Ki Tejoranu merangkul pundak anak itu dan mencium ubun-ubunnya dengan kedua mata basah. Ternyata Ki Tejoranu jatuh sayang kepada anak ini, anak yang menjadi penolongnya dan sekaligus menjadi muridnya, akan tetapi yang lebih daripada itu semua, menjadi titik tolak keinsyafannya!

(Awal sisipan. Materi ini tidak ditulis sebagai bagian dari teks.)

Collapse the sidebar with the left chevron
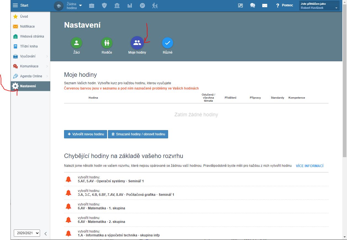 (46, 234)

Setelah Joko Wandiro menyimpan sepasang golok, memberi hormat lalu pergi sampai tidak tampak lagi, barulah Ki Tejoranu meloncat dan berlari cepat meninggalkan tempat itu untuk pergi ke pantai laut utara, di mana teman-temannya senegara, termasuk paman gurunya yang keras hati, menanti saat perahu jong kembali ke negeri mereka.

********************


Gunung Bekel (sekarang Gunung Penanggungan) adalah sebuah gunung yang tidak begitu tinggi (1653 meter), namun merupakan sebuah gunung yang subur tanahnya, indah pemandangannya, dan bersih udaranya. Gunung Bekel inilah yang dianggap sebagai bayangan atau duplikat Gunung Mahameru dan karenanya dianggap suci! Apalagi karena Gunung Bekel ini dijadikan tempat bertapa Sang Prabu Airlangga, maka keadaannya menjadi lebih agung lagi. Banyak terdapat gua-gua yang dianggap sebagai tempat pertapaan yang suci dan disebut Gua Tirta. Di antara gua-gua ini terdapat sebuah gua yang besar, mempunyai pekarangan yang bersih dan amat teduh karena terlindung pohon-pohon besar di lereng sebelah atas gua. Inilah pertapaan Jalatunda, di mana terdapat sumber air yang jernih.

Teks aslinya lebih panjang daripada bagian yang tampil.